Two hundred twenty-five patients initiating 292 IVF cycles between January 1993 and December 1994 at the George Washington University Medical Center and the Shady Grove Fertility Center were studied. Analysis was limited to those patients who underwent the same stimulation protocols at both centers using pituitary suppression with a GnRH-a and subsequent ovarian stimulation with hMG. All patients received 0.5 mg/day S.C. injections of leuprolide acetate (LA) beginning in the midluteal phase of the menstrual cycle. Ovarian stimulation with hMG was initiated after the patient experienced withdrawal uterine bleeding, a baseline sonogram revealed no follicular cyst greater than 10 mm in diameter, and the serum E2 level was less than 50 pg/ml. The daily LA dose was then decreased to 0.25 mg/day. The hMG dose was individualized based on the patients age (greater than 40 of less than 40), day 3 FSH level (greater than 15 or less than 15 mIU/ml), and previous stimulation history; but the day 3 E2 level did not influence the ovarian stimulation protocol. Follicular maturation was triggered with hCG; 10,000 IU were administered when at least two follicles measured greater than 16 mm using a 5-MHz vaginal probe at a 40-mm focus. Transvaginal follicle aspiration was performed 35.5 hours after hCG administration. Luteal support was provided by P vaginal suppositories (300 mg twice daily) and hCG (3300 IU) given I.M. on days 3, 6, and 9 after retrieval. Transvaginal sonographic documentation of fetal viability was performed in all patients with a rising beta-hCG titer. Clinical pregnancy was defined as the presence of an intrauterine gestational sac documented by transvaginal sonography. The following parameters were evaluated: age, day 3 FSH and E2 concentrations, number of hMG ampules used, maximum E2 levels, cancellation rates, and clinical PR.

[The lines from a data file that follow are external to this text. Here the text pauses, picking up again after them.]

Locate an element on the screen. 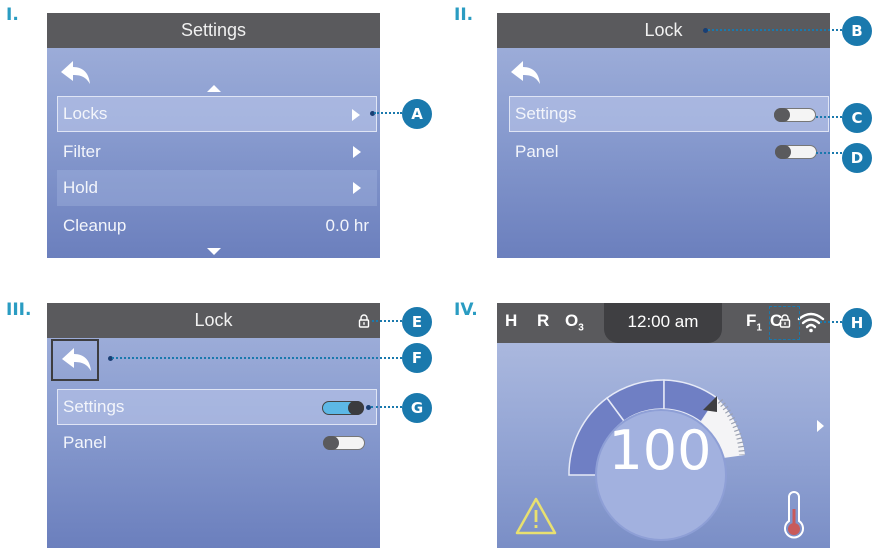 This screenshot has height=548, width=875. ozone-indicator: O3 is located at coordinates (574, 322).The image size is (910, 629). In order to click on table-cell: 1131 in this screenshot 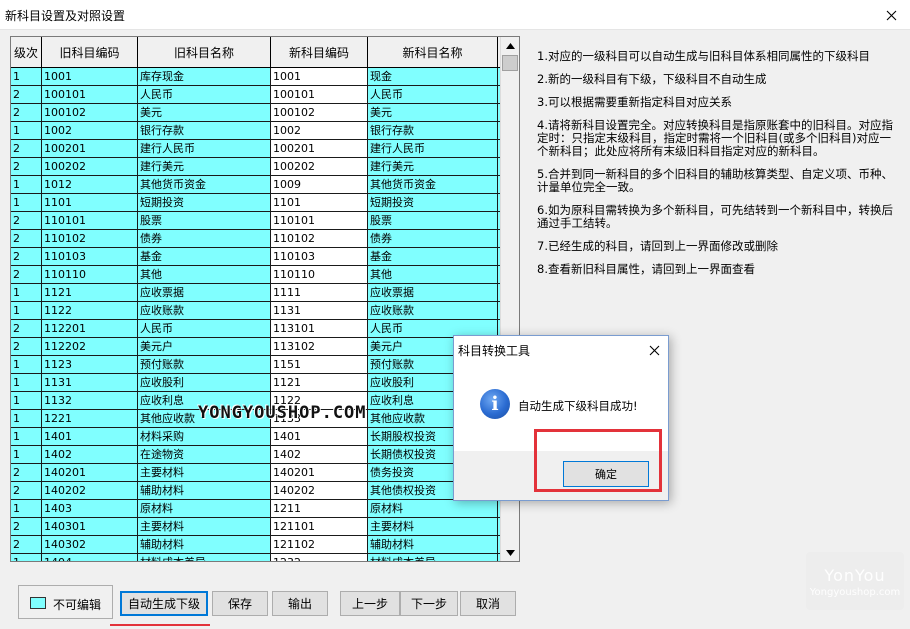, I will do `click(320, 311)`.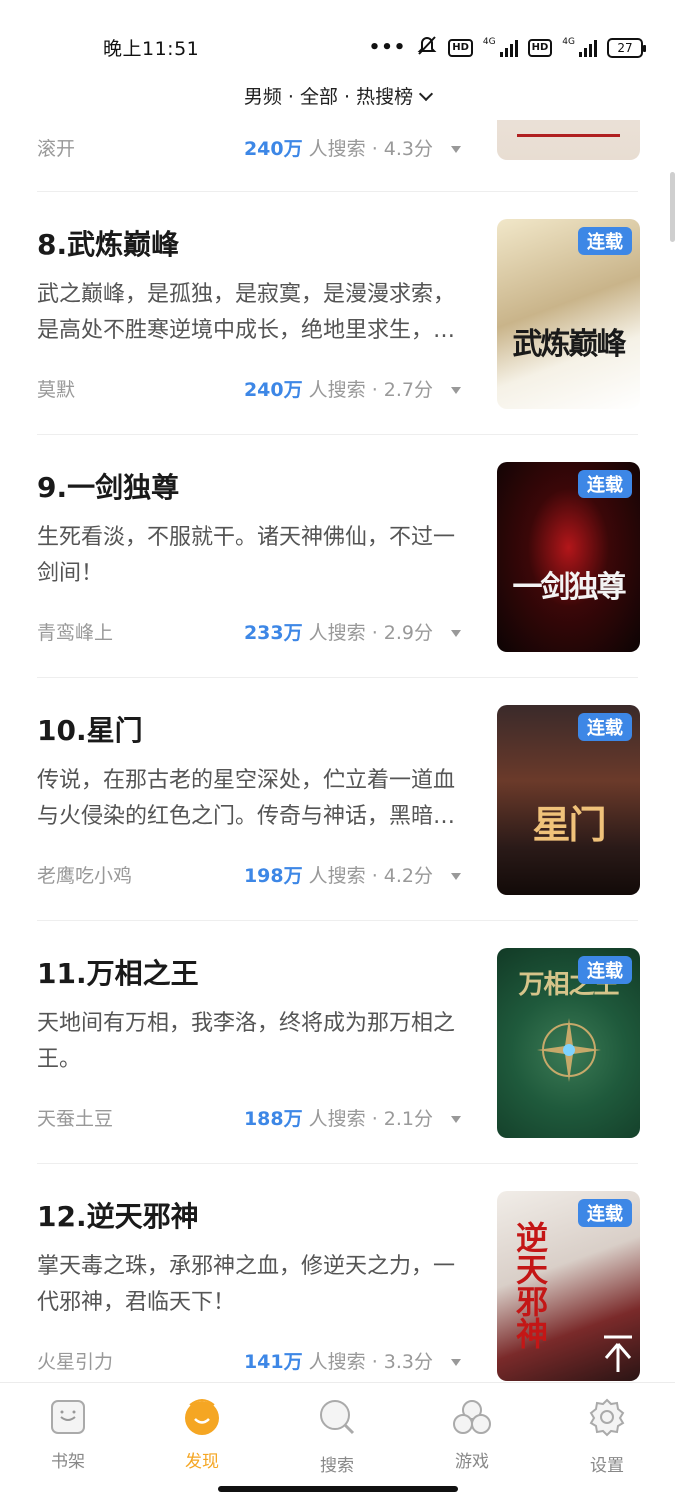 The image size is (675, 1500). What do you see at coordinates (399, 149) in the screenshot?
I see `item-score: · 4.3分` at bounding box center [399, 149].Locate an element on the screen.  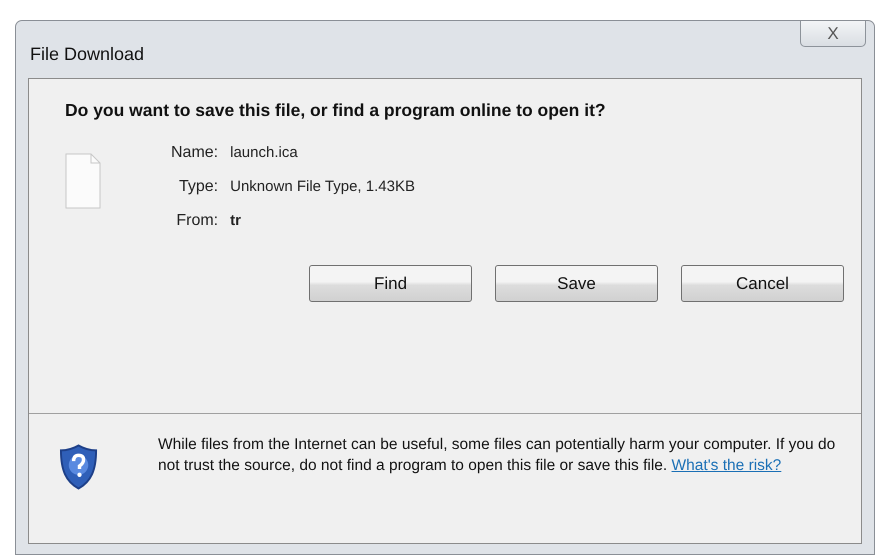
window-title: File Download is located at coordinates (87, 54).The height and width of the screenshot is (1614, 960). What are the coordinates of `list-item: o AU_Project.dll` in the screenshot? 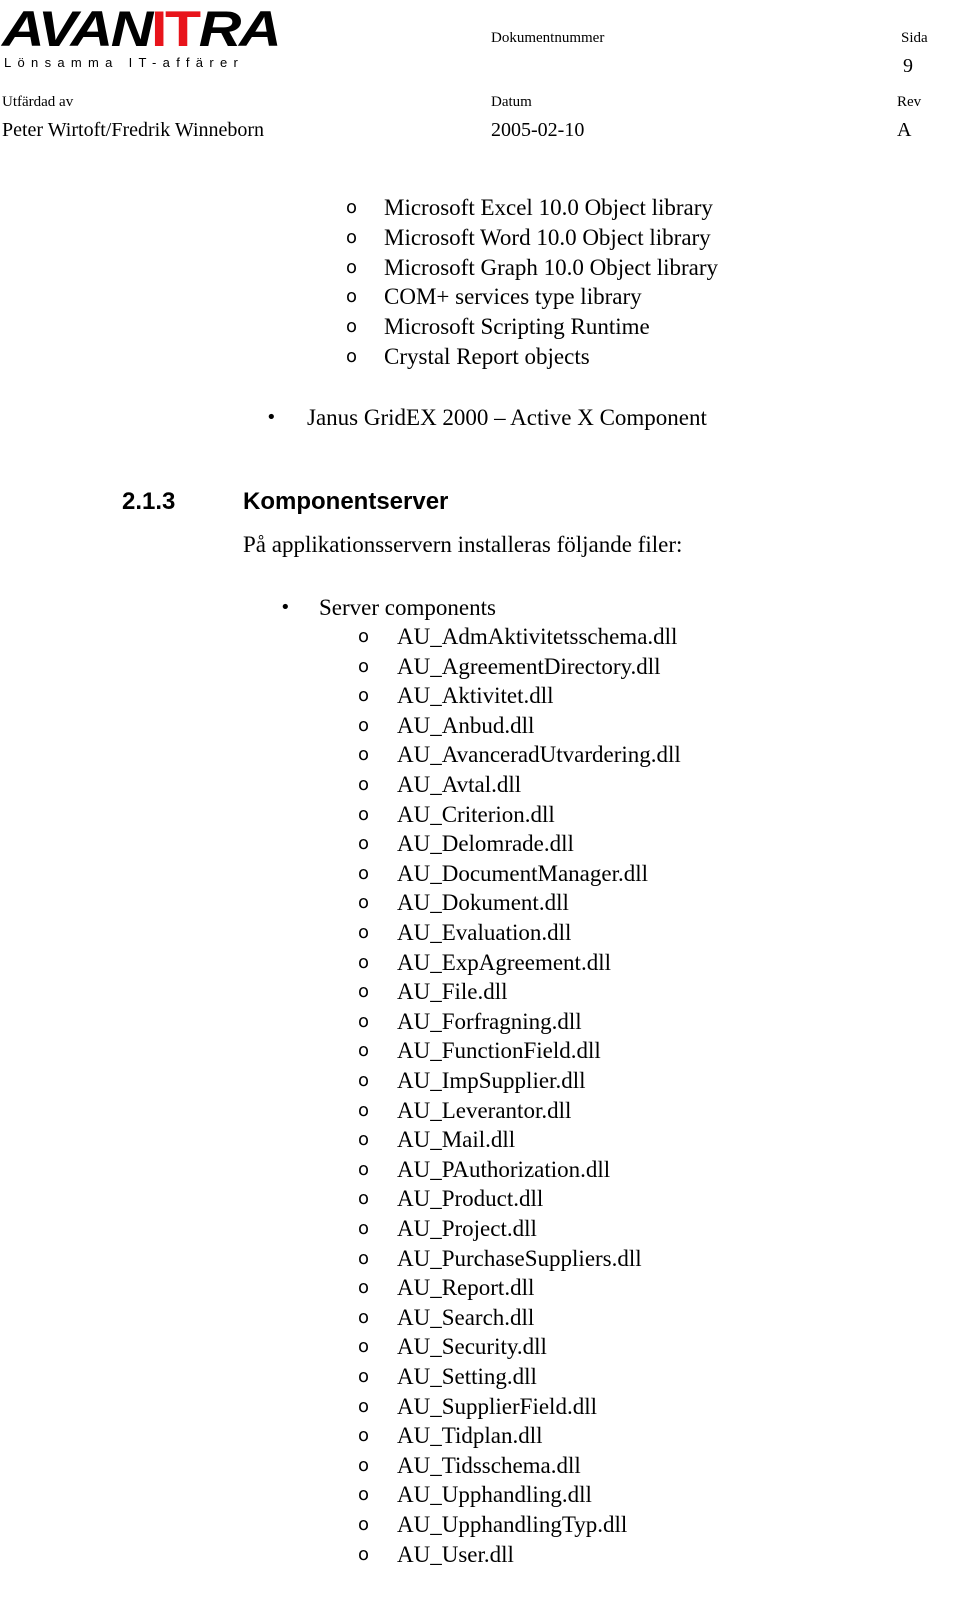 It's located at (300, 1231).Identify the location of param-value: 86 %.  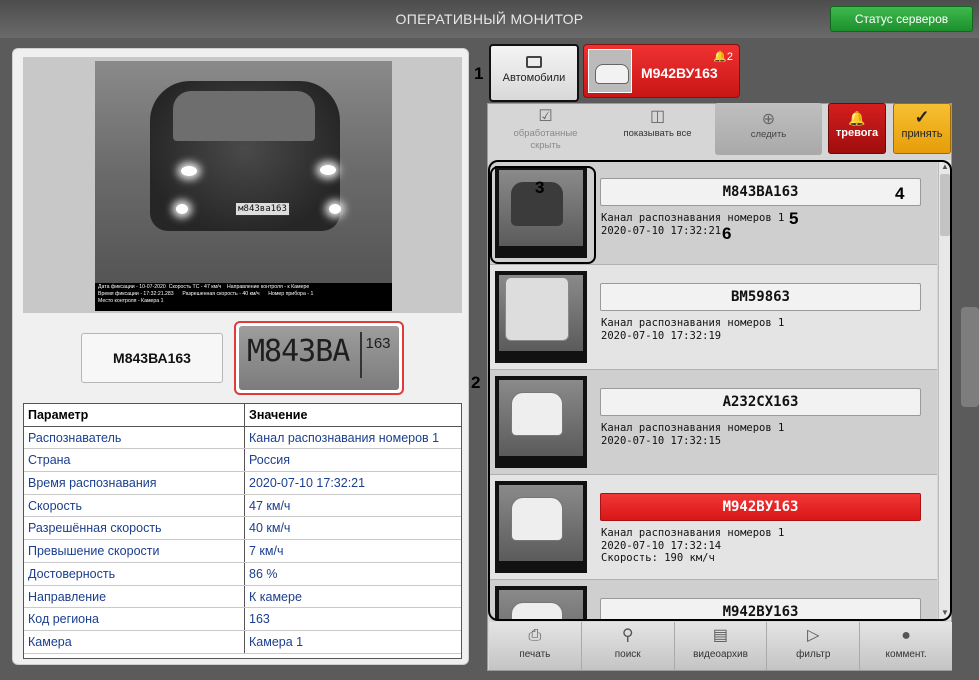
(264, 574). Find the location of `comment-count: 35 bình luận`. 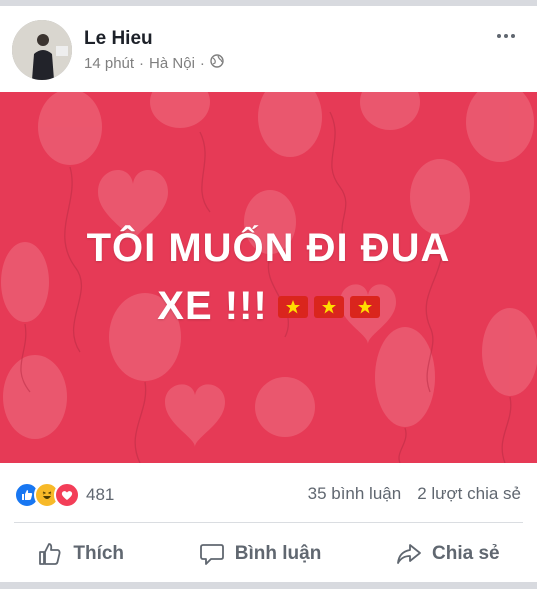

comment-count: 35 bình luận is located at coordinates (355, 494). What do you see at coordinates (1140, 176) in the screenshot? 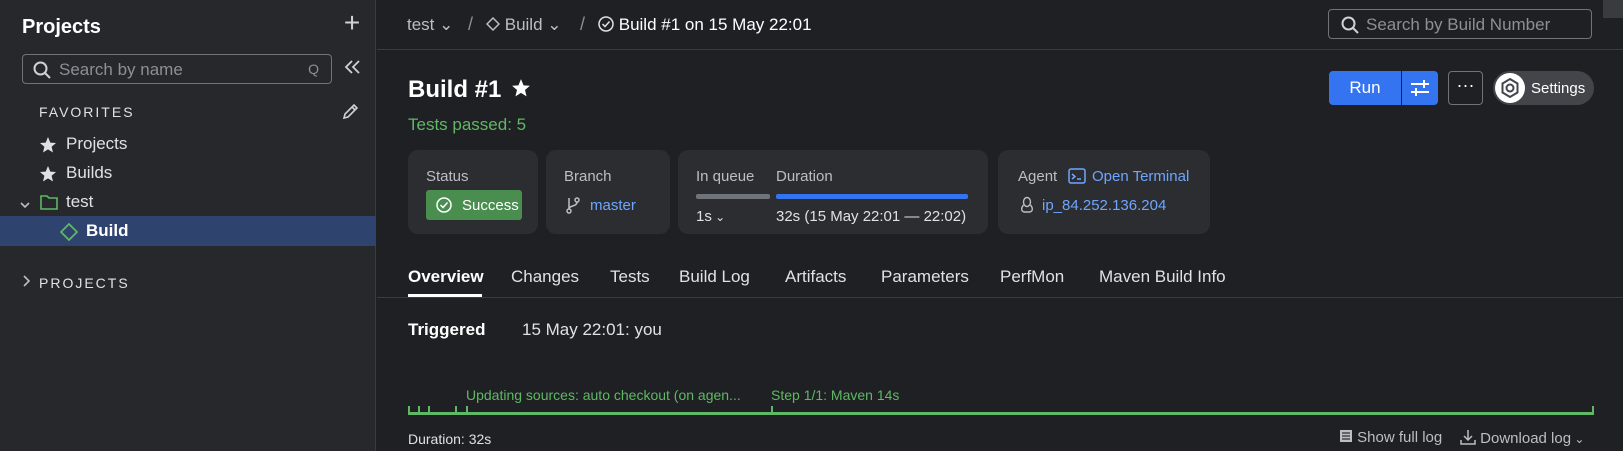
I see `open-terminal-link: Open Terminal` at bounding box center [1140, 176].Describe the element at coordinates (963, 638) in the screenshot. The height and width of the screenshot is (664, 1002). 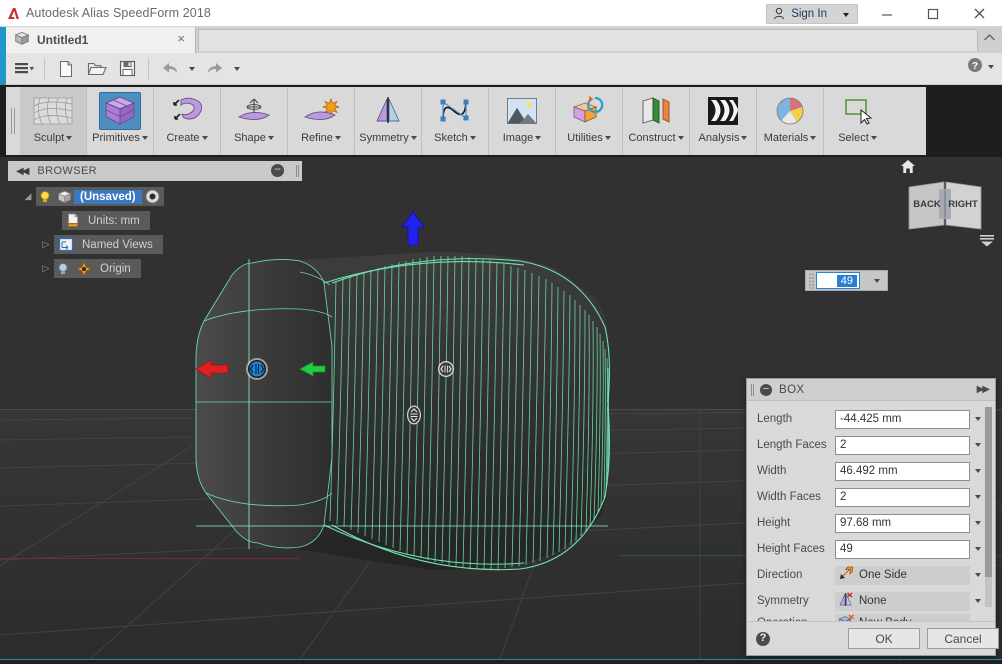
I see `cancel-button: Cancel` at that location.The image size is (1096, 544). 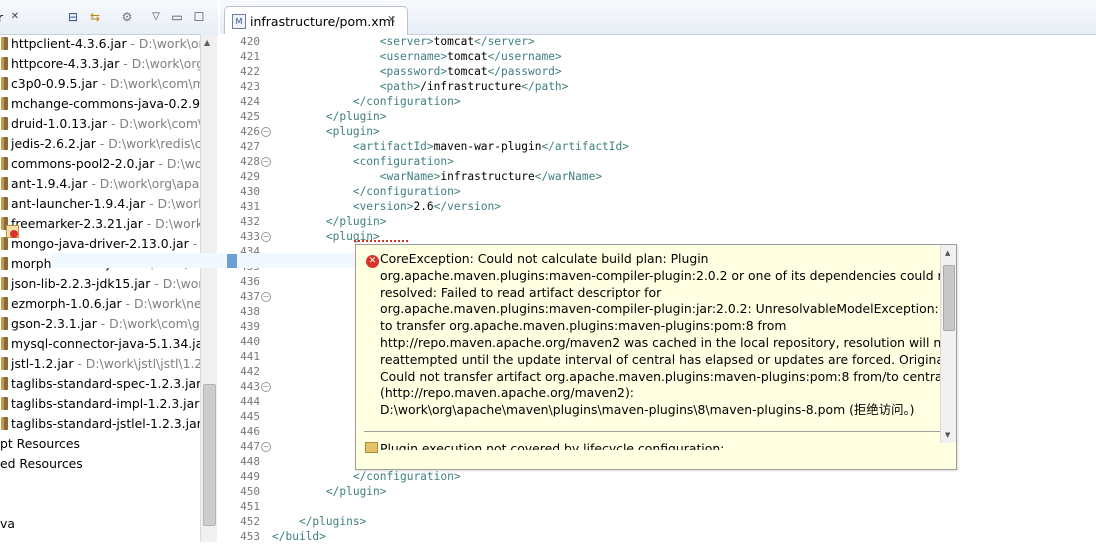 I want to click on tree-item: ed Resources, so click(x=42, y=464).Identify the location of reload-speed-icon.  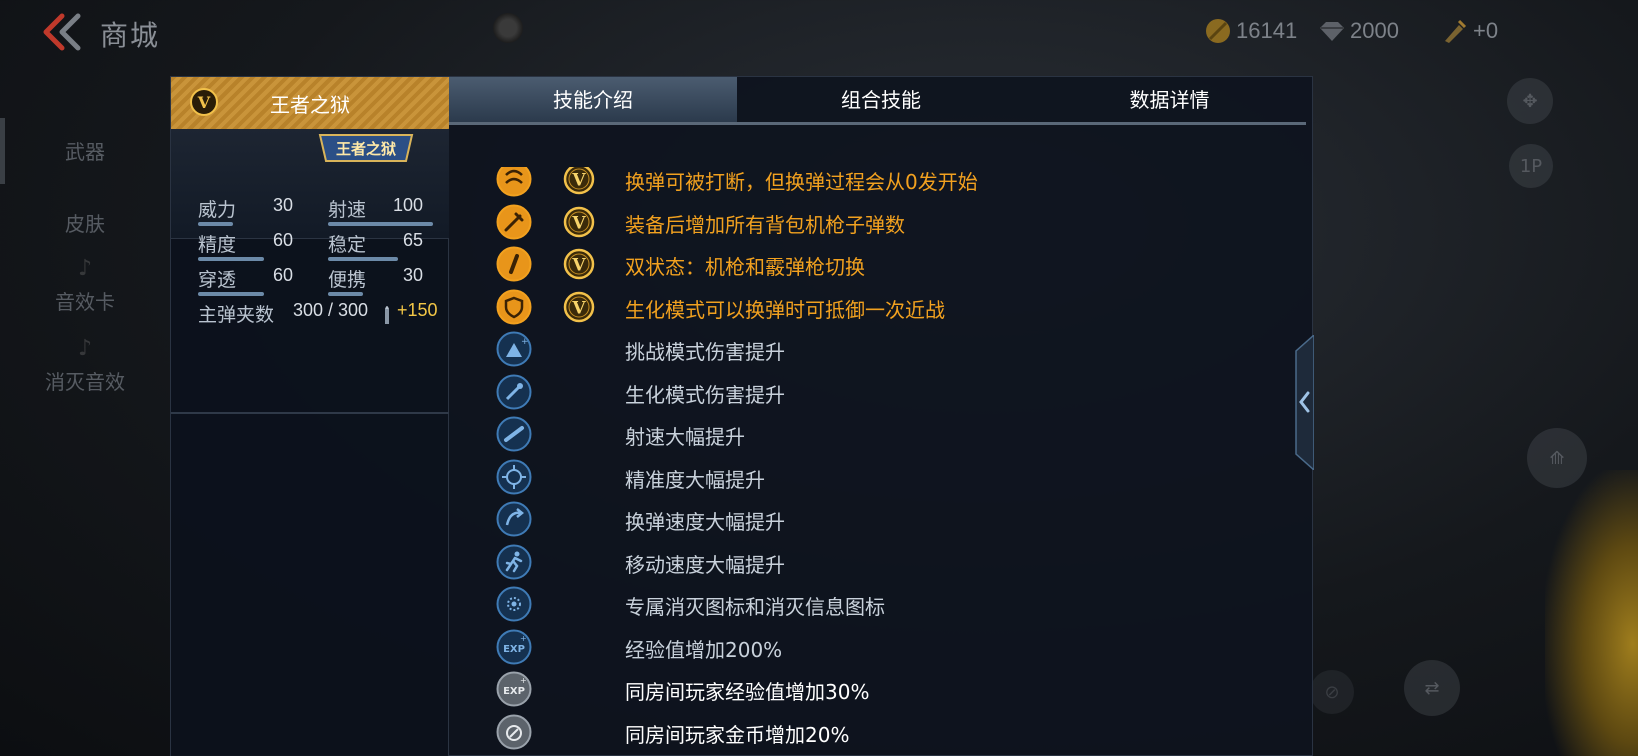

Two hundred seven patients with day 3 E2 concentrations less than 80 pg/ml underwent 265 cycles, whereas 27 cycles were initiated in 18 patients who had had a day 3 E2 greater or equal to 80 pg/ml. Cycles in which patients had had a day 3 E2 less than 80 pg/ml resulted in a clinical PR per initiated cycle of 37.0 percent, whereas those with E2 greater or equal to 80 pg/ml had a 14.8 percent clinical PR per initiated cycle. The clinical PR per ET were 37.1 percent and 18.2 percent, respectively. Cycles in patients with a day 3 E2 greater or equal to 80 pg/ml had a significantly higher cancellation rate due to poor ovarian stimulation compared with those with E2 less than 80 pg/ml. These higher cancellation rates and lower PR in patients with E2 greater or equal to 80 pg/ml occurred despite a statistically significant lower mean day 3 FSH compared with the day 3 FSH concentration in patients with E2 less than 80 pg/ml. There was no difference in age, number of ampules of hMG required, and peak E2 concentrations at the time of hCG administration between the two groups. When the analysis was restricted to the 279 initiated IVF cycles in patients with day 3 FSH levels less than 15 mIU/ml, the results were the same.